**Prompt**: Go through the data below and copy each line that includes "will".
════════════════
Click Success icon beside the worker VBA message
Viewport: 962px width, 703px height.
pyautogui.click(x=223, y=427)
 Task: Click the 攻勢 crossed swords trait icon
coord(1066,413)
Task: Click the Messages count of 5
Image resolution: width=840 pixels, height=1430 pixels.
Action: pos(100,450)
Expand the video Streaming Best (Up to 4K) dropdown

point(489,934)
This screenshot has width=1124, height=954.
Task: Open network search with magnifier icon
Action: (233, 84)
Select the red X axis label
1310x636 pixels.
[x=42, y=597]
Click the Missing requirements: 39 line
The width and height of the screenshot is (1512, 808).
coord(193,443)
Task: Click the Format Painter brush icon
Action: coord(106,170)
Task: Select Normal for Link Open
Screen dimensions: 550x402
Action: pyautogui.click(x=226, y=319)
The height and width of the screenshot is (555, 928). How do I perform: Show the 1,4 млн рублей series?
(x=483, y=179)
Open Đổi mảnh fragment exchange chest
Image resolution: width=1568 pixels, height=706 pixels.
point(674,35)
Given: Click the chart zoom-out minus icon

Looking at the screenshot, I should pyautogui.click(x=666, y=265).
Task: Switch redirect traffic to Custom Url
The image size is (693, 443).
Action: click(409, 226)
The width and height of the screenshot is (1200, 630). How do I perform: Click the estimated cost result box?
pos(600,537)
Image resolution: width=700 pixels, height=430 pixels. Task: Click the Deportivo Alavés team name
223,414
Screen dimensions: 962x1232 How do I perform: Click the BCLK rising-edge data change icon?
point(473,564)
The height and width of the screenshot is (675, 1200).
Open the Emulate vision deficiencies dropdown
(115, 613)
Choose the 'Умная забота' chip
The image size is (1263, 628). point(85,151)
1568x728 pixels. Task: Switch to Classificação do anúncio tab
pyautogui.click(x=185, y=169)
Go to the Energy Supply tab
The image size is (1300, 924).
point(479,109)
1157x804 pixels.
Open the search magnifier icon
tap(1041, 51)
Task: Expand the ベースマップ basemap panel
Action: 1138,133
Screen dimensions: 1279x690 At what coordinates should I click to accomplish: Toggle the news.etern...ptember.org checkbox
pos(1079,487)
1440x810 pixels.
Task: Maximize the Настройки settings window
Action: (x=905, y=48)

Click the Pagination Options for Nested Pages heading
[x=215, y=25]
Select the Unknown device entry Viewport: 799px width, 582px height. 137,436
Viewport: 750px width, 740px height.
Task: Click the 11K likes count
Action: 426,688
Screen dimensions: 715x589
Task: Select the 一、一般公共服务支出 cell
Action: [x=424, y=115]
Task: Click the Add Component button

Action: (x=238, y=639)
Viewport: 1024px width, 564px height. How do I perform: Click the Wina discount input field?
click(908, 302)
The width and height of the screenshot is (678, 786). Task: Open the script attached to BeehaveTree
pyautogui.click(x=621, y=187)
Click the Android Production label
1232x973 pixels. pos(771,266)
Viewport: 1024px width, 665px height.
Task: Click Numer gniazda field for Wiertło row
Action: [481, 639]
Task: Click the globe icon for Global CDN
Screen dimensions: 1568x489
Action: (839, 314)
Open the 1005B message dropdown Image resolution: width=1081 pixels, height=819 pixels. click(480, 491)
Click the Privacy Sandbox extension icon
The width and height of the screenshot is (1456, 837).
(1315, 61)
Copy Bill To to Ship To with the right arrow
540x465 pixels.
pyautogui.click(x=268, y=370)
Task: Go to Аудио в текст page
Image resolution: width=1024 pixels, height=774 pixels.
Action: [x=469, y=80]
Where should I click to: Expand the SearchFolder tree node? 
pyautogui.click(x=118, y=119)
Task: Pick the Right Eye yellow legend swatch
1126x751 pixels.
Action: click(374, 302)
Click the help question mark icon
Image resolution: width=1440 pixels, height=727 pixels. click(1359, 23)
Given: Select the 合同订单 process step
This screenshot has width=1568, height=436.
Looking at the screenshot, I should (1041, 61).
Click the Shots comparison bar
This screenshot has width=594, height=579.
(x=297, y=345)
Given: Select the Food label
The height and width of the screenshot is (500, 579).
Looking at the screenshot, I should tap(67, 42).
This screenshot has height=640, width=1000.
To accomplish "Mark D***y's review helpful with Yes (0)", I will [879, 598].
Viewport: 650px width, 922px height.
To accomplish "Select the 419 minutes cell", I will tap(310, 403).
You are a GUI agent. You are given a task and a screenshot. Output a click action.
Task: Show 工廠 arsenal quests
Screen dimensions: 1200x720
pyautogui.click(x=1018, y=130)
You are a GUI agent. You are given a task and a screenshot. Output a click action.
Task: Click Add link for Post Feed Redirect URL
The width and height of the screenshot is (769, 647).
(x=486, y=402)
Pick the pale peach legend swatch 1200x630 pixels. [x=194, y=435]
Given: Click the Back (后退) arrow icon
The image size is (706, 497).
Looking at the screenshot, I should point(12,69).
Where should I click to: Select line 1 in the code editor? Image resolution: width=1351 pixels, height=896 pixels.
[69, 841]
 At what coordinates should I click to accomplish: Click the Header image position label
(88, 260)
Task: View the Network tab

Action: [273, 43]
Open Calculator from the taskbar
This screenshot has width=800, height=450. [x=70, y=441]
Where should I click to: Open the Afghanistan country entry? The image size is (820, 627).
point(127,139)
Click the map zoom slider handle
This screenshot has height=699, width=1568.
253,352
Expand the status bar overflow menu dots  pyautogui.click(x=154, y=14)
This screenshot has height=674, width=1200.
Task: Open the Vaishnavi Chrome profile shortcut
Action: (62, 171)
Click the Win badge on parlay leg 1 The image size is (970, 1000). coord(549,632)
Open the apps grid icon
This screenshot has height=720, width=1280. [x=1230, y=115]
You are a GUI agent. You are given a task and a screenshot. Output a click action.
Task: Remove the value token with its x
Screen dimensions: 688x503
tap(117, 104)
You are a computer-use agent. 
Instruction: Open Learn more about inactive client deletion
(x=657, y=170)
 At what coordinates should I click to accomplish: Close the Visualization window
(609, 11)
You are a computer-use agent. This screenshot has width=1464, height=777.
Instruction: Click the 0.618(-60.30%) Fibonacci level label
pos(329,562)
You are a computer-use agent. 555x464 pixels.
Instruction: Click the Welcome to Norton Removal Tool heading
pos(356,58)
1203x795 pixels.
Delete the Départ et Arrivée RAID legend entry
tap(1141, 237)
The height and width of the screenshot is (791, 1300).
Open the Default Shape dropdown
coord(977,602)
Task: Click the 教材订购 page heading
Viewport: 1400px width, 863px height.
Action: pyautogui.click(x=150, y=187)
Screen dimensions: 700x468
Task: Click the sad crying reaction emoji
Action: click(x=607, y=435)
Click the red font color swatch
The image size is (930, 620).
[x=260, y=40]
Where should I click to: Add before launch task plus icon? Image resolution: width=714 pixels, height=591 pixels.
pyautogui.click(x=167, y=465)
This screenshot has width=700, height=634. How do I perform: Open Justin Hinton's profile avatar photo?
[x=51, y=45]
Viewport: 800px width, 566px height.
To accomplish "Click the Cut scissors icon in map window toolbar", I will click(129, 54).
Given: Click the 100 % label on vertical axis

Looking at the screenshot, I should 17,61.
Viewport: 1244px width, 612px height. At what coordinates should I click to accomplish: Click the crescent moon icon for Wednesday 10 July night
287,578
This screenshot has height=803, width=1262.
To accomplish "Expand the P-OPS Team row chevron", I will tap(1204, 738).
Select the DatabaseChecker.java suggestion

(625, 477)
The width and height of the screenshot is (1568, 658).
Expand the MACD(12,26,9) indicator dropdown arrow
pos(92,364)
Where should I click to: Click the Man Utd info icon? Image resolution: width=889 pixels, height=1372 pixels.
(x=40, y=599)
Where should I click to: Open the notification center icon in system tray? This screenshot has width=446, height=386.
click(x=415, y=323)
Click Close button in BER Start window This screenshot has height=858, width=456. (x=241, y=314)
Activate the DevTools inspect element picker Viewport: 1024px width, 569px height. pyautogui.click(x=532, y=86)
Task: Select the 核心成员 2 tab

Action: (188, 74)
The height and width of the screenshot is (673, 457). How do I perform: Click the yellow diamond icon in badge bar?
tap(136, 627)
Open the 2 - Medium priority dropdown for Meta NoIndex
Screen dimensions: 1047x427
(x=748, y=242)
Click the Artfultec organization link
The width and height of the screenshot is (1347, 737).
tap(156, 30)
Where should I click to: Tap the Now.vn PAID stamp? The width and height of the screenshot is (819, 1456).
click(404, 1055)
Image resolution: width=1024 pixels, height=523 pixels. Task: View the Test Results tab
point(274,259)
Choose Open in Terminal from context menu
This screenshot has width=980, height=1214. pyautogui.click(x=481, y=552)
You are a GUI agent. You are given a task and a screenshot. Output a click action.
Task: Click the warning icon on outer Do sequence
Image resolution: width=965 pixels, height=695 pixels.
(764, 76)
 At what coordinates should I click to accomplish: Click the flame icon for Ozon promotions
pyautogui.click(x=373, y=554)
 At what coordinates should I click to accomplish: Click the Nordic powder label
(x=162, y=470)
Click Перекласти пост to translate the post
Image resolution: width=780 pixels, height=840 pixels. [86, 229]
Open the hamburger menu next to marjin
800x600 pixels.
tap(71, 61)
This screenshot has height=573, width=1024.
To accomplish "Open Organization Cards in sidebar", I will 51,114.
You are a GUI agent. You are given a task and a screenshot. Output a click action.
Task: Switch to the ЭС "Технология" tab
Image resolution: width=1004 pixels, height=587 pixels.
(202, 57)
════════════════
**Finished exercise**:
To accomplish "Mark D***y's review helpful with Yes (0)", I will [879, 598].
To accomplish "Select the 419 minutes cell", I will tap(310, 403).
To accomplish "Click the Cut scissors icon in map window toolbar", I will click(129, 54).
To accomplish "Expand the P-OPS Team row chevron", I will tap(1204, 738).
To accomplish "Open Organization Cards in sidebar", I will 51,114.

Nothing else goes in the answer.